Bessemer-Mushet Process or Manufacture of Cheap Steel

Author: Mushet

Originally, steel could only be made in small quantities, at inordinate expense in fuel and labour. In 1856 Bessemer announced the discovery of his pneumatic (converter) process, which allowed cheap mass production of vast amounts of steel. Bessemer sold many licences to ironmasters - only to discover that his process would frequently not work! One of the problems encountered: the blown steel was wild, i.e. highly over-oxidised. The solution of this problem should be credited to Forest-of-Dean ironmaster Robert Forrester Mushet.
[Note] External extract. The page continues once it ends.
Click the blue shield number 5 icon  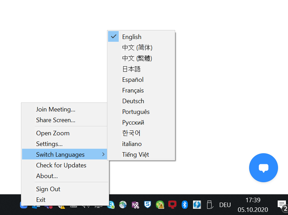coord(147,205)
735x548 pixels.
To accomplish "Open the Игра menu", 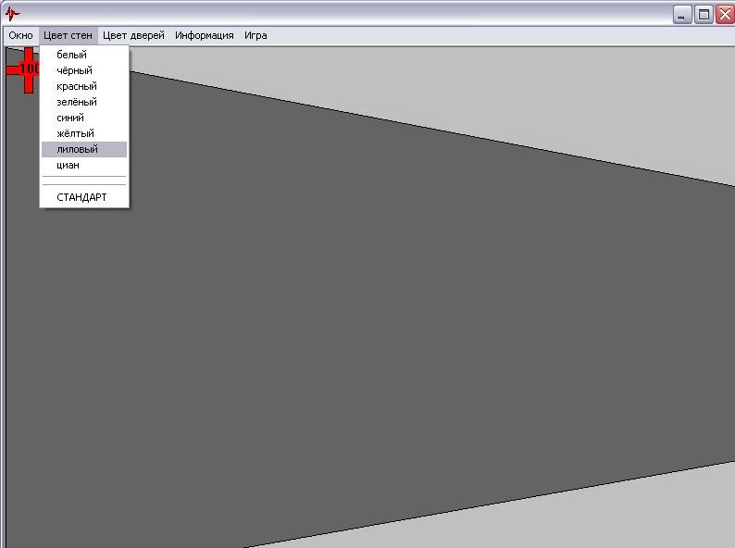I will (x=255, y=35).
Since about 1848 Mushet had been using additions of Spiegeleisen (manganese-rich pig iron) to his crucible steels, to improve their homogeneity. Spiegeleisen helped solve Bessemer's problem miraculously, and its addition rapidly became standard practice. Mushet's original patent was however ineffective in protecting this addition, and he never saw a penny in royalties. By 1890, Bessemer had received over one million pounds sterling in royalties for the pneumatic process.

The story related in this book (a facsimile reprint of a private publication, which first appeared in 1883) is Mushet's account of how Bessemer appropriated his technology without ever even acknowledging his contribution. In many ways a sad account.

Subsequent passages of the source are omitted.